The Timesavers sander has floating heads, three on top and four on the bottom. An add-on was end- and edge-sanders. A Signode automatic strapping line serves the automatic stacker and corrugated cardboard covers the loads and the top cover has a company logo.
Plant operations manager Mark Slezak said: “We have a total employment here of 415, of which 10% are salaried or management. This is an ESOP (employee stock ownership plan) company and we’re quite safety conscious.The 2004 OSA incident rate was just 1.0 compared with the industry average low of 5.0.
Mr Slezak said: “Our biggest objective is to run the plant five days a week. If we can do that with an occasional Saturday, everything else will fall into place. The market is strong enough. It’s a matter of imports that are causing something resembling a soft market. We run four days or five, and occasionally six. If we could run a consistent five days and add that sixth day it would be ideal.
“We’ve always been a speciality operation. We’re trying to carve out a niche within the niche. One of the things we have added is to be FSC certified and using no added-formaldehyde resins, along with smaller sizes and quantities.”
Mr Slezak concluded: “We have lots of plans for this year and next year. This was probably the biggest year we have ever had for processes and new products.
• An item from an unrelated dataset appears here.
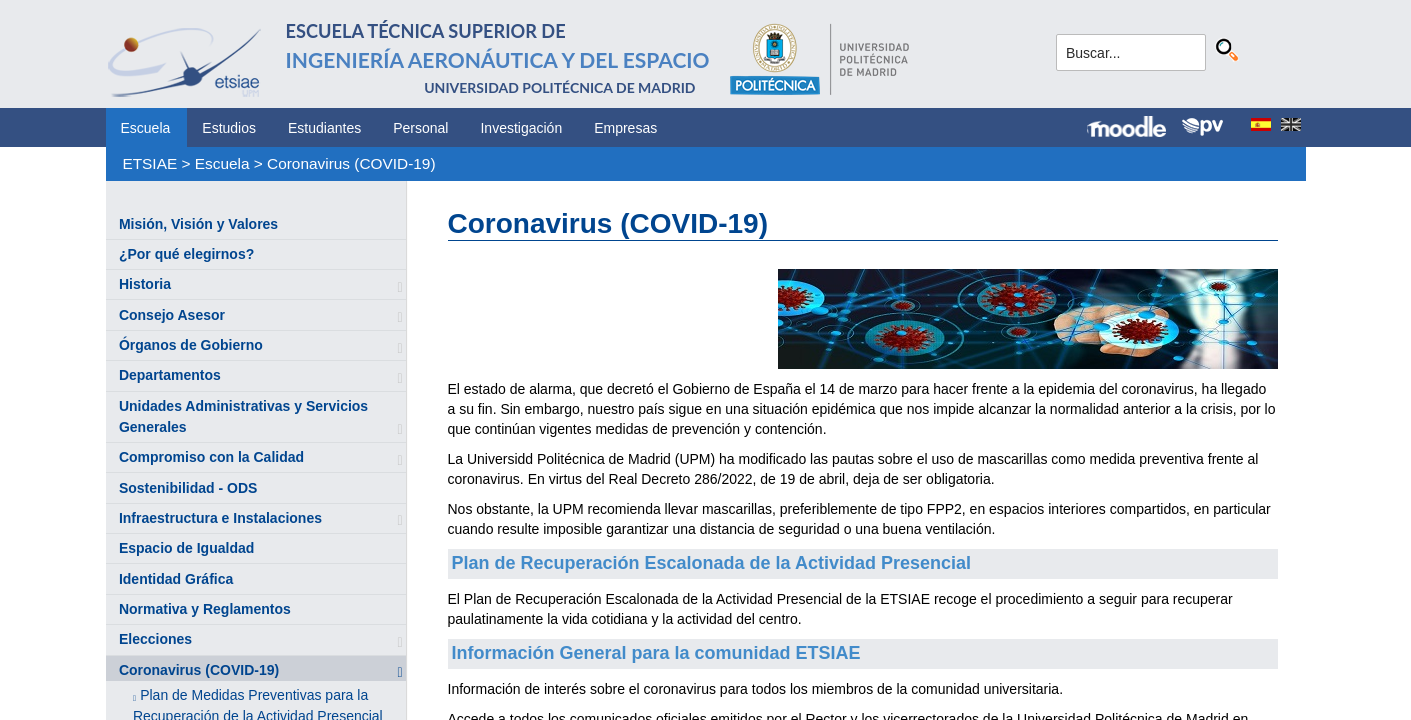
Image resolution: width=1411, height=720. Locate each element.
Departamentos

We expect next year to be very busy, too.”
Another unusual aspect of the Columbia operation is its partial use of wheat straw fibreboard for core. This is through a partnership agreement with Dow BioProducts to use the firm’s WOODSTALK product. It is made with pMDI resin, which produces a strong, moisture resistant, lightweight product with limited VOC emissions.
Medium density overlay (MDO) plywood is an important product for Columbia, particularly for painted signs. The overlay is fused with the wood fibres. With 28% resin content the surface has high resistance to weathering, wear and water. It takes paint well for signage.
Interestingly, a popular Columbia product is Pacific Northwest alder-faced plywood. Once considered a weed species, the veneer provides a consistent light grain pattern with no heartwood-sapwood grain boundary.